**What you will do**:
Search the records for the string "computer", and show each line where it appears.

**Recorded data**:
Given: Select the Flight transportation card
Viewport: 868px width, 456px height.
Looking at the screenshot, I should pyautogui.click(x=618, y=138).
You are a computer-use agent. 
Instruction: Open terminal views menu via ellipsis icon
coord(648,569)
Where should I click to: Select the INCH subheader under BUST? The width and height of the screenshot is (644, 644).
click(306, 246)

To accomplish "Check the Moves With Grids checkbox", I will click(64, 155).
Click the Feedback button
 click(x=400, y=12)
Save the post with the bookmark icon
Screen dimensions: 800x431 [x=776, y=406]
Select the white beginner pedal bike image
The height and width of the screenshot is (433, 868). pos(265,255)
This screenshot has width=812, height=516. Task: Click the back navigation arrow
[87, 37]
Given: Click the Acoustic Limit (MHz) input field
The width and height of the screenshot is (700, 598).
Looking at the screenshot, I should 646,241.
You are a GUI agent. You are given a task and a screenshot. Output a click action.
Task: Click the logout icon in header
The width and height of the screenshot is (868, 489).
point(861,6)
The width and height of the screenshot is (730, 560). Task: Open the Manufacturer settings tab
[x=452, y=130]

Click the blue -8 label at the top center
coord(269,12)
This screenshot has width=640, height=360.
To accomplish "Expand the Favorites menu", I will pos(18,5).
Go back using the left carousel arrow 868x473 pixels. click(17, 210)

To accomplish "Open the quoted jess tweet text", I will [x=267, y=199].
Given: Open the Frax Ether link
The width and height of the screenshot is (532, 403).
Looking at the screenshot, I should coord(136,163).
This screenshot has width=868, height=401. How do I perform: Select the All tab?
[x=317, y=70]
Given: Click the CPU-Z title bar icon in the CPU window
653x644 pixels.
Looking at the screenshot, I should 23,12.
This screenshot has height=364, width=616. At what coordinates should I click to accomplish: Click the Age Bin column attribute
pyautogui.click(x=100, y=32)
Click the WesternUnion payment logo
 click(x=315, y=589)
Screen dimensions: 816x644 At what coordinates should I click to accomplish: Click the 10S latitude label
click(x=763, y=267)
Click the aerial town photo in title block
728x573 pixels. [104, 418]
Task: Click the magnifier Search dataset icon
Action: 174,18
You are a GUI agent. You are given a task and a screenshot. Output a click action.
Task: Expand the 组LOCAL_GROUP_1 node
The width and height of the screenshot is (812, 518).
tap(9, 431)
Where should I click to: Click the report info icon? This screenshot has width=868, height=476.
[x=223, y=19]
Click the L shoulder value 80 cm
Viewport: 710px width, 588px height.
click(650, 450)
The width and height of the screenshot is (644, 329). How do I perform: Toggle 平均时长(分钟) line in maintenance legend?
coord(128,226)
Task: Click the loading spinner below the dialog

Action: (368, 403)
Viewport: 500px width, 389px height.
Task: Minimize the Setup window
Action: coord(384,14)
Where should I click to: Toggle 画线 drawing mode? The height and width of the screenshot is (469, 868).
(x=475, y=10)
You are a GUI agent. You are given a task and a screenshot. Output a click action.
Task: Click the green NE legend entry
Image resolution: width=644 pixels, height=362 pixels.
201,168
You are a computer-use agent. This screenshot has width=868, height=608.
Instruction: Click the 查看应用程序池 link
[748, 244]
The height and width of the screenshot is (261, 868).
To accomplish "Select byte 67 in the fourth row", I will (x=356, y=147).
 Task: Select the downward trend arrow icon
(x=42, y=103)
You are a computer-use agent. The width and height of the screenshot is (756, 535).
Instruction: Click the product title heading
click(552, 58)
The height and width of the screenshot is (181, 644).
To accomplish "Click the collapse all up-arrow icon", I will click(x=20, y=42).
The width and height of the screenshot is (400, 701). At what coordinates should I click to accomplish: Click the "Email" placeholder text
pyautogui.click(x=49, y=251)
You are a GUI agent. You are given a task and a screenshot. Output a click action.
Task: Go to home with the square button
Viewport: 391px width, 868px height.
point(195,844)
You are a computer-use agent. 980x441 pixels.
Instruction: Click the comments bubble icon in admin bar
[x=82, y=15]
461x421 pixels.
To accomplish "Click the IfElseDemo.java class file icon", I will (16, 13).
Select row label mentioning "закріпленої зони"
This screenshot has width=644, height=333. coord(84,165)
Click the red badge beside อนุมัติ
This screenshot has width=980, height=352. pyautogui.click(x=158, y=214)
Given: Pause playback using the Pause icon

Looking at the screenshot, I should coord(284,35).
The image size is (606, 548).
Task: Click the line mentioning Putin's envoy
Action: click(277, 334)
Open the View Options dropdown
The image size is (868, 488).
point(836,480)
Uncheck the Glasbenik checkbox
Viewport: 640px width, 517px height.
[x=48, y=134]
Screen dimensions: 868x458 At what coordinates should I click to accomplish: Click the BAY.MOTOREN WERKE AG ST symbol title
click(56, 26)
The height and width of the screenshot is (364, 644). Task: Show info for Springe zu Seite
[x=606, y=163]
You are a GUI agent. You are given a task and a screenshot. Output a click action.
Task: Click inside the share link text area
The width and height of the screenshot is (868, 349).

**Task output**:
You are a computer-use agent. 
You are a computer-use agent. This screenshot has width=868, height=608.
You are a computer-use agent. The width and height of the screenshot is (756, 535).
You are a computer-use agent. 980x441 pixels.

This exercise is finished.